### Page extract
Posted by John Benko - March 2nd, 2011

Calvinism vs Catholicism

Mar 1st, 2011
The TRUTH will set you free… but first it’ll make you miserable! :)
Gods Girl

(Ross Earl Hoffman, an FB friend of mine, posted this recently on Facebook, I just had to share it with you, so I got his permission to do so! He is bubbling over with joy in the Holy Spirit: forever “walking & leaping & praising God” a Convert to Catholicism. Welcome Home Ross !)
PREDESTINATION, SALVATION, AND DAMNATION
Calvinism and Catholicism Contrasted
CALVINISM IS UNREASONABLE
Calvin located the reason of predestination solely in the absolute will of God. But by making God alone responsible for everything, Calvin abolished the free cooperation of the will in obtaining eternal happiness. Therefore he was logically forced to admit an irresistible efficacious grace, to deny the freedom of the will when influenced by grace, and to completely reject supernatural merits (as a secondary reason for eternal happiness).
######
# Required work
1. In the post on Calvinism and Catholicism, where did Calvin locate the reason of predestination?
2. Output the stretch of the post on Calvinism and Catholicism from "Mar 1st, 2011" through "Home Ross !)", copied word for word.
### Given data
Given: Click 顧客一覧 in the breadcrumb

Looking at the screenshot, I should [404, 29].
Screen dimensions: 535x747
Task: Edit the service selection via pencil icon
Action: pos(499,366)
######
# Solution list
1. Solely in the absolute will of God.

2.
Mar 1st, 2011
The TRUTH will set you free… but first it’ll make you miserable! :)
Gods Girl

(Ross Earl Hoffman, an FB friend of mine, posted this recently on Facebook, I just had to share it with you, so I got his permission to do so! He is bubbling over with joy in the Holy Spirit: forever “walking & leaping & praising God” a Convert to Catholicism. Welcome Home Ross !)